The atmosphere counteracts the compression by producing convergence at the surface, and air to rise. This action causes the pressure at the surface to decrease and cyclonically flow. Eventually, a trough forms in the lee of the mountains. Here is what one looks like on a weather map (circled in blue). 

Lee Trough on a Weather Map

Once it develops, the trough tends to move southward initially; in general, a lee trough will travel with the higher terrain to the right. In the absence of sloping terrain, they will move toward areas where the pressure is falling. To the east of the trough, southerly winds move warm air northward. Since the warm air is less dense than the air it is replacing, the pressure falls to the east of the trough. As a result, the trough moves eastward and eventually northeastward. It is also important to note that lee troughs typically do not develop in association with a front. While downslope flow can play a significant role in the development of a lee trough, other mechanisms such as diabatic heating (heating from the sun's radiation) and the horizontal movement of warmer air, can also be crucial in further developing the trough.

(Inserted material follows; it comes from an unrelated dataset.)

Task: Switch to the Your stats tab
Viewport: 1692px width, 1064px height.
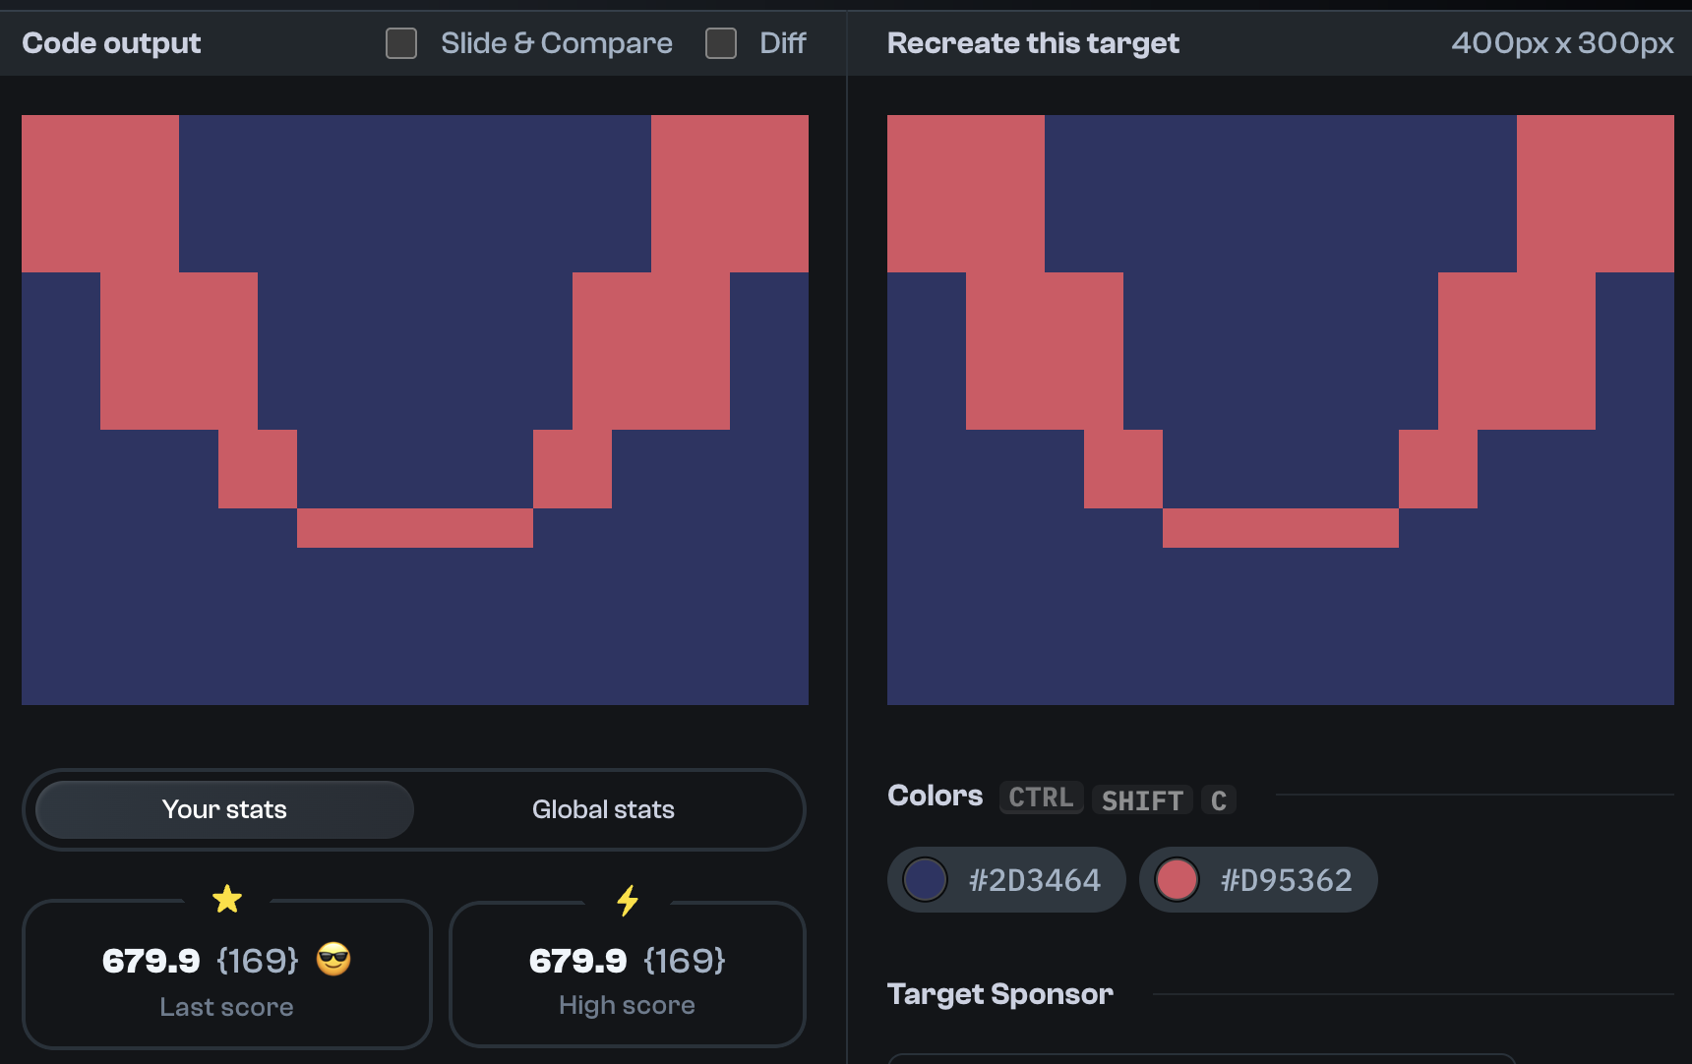Action: click(x=223, y=808)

The weather associated with a lee trough depends on the time of year. For example, those that develop in the lee of the Rockies can play a role in producing freezing rain, sleet, and snow during the cold season. During the spring and summer, lee troughs can aid in the development of thunderstorms across the Plains and Midwest. Weather conditions associated with lee troughs can also be dependent upon the temperature profile, moisture availability, and instability where it develops.

Troughs are essential in the development of precipitation. While multiple processes can be instrumental in the formation of them, the description outlined above shows that non-meteorological factors can contribute to the development of a trough. Knowing the geography of an area can help forecasters anticipate how systems may evolve.